Machiavelli claims that as a matter of fact, morality is a lie. It is dogma, inherited through culture and tradition to form a concept of what is good. Nothing is right according to Machiavelli. An action can only succeed in achieving aims and that is that. It has no moral worth. Kreia tells you the same. She does not care if you play the game for evil or for good, she only cares that you play it well. She cares that there is justification behind every action, even if that justification is ‘I need credits.’ She still regards that as being better than ‘Grrr.. I’m evil,’ and as with most matters of philosophy it took multiple playthroughs to understand. I’ve played KotOR 2 fives times now. I’m glad I did.

And so we return to Malachor. Forget trying to do good. Consider what am I doing and why. Well, I was trying to stop the Mandalorians, and I achieved it. But it’s more complicated than that, I was trying to save the Republic and I nearly failed. I weakened it nearly to the point of destruction. But The Republic ultimately did not fall (at least until BioWare was at the reins again), I succeeded. So I played the game and I played it well. By Machiavelli the indefensible became justified, no matter how unsatisfied I was. But I could have played it better.

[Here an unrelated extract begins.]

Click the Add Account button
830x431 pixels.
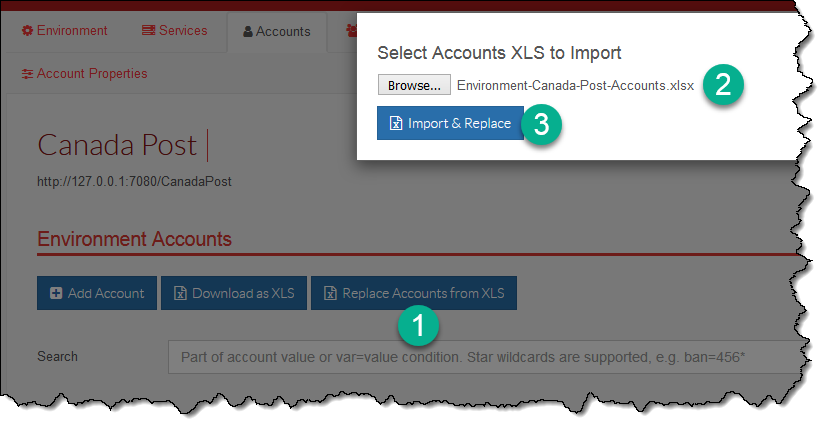[x=97, y=293]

So now I am 18, playing the game again. Four years of education and knowledge later. I understand what each character represents. I understand Bao-Dur’s conversion to Virtue Ethics. I understand G0-T0’s version of utilitarianism. I get it. There is nothing in that game that is new to me this year. I know all I can know about the game, so surely I will find a solution to Malachor? Surely I must. I didn’t spend four years learning some theology I couldn’t give a gizka about to get to the ethics modules, only to fail yet again to resolve Malachor. But moral solutions are not partial to effort. Once again, I failed.

It cannot be done. There is no solution. There is no way I can accept the Exile’s decision, but equally no way in which I can justify not making it. Apathy is death, and acting is death. Both would bring abominations onto the Republic, and both would bring it to its knees. It is impossible to quantify in either case, so I cannot tell what would have been the better option. Machiavelli offers a solution by stripping away the moral idealism, a solution that took four years to realize but one that feels like cheating. That’s what Machiavelli teaches: that cheating in morality is fine, but it does not satisfy the depth of the game. What the Exile did was awful, but necessary. Not moral, not in the slightest, but justified. It took four years to get there, getting closer each year.

With each playthrough KotOR 2 got deeper. I could appreciate it more, and in return it slapped me. It told me to come back in a year when perhaps, just maybe, I’d find a way to justify my answer. For the record, I would probably have retreated and activated the MSG as the Republic fleet fled. The Mandalorians die, the Republic is slightly better off, but the horrors that would follow would still remain. The best I can do is save a few more ships, an important difference, but one I feel no better able to justify. ‘I did my best’ just doesn’t cut it when billions die in the aftermath. What went wrong was the result of millions of bad decisions compounding to create a nightmare, tracing where I could have done better was not possible.

There were no good answers, only bad ones, though some were worse than others. The only way to parse the decision was to cheat; it was the only way to justify the unquestionably evil. It took four years, but the game got me to that level of understanding, showing me its depth as the years ticked past me.

With every playthrough the game got better. For every theory I hurled at it, it educated me. For every idea I learned, I could see it in the game through the moral challenges and the thoughts of my companions; Bao-Dur’s deontology, Atton’s intuitionism and so on. It was my personal companion through morality, and it taught me that, sometimes, it is better to simply cheat.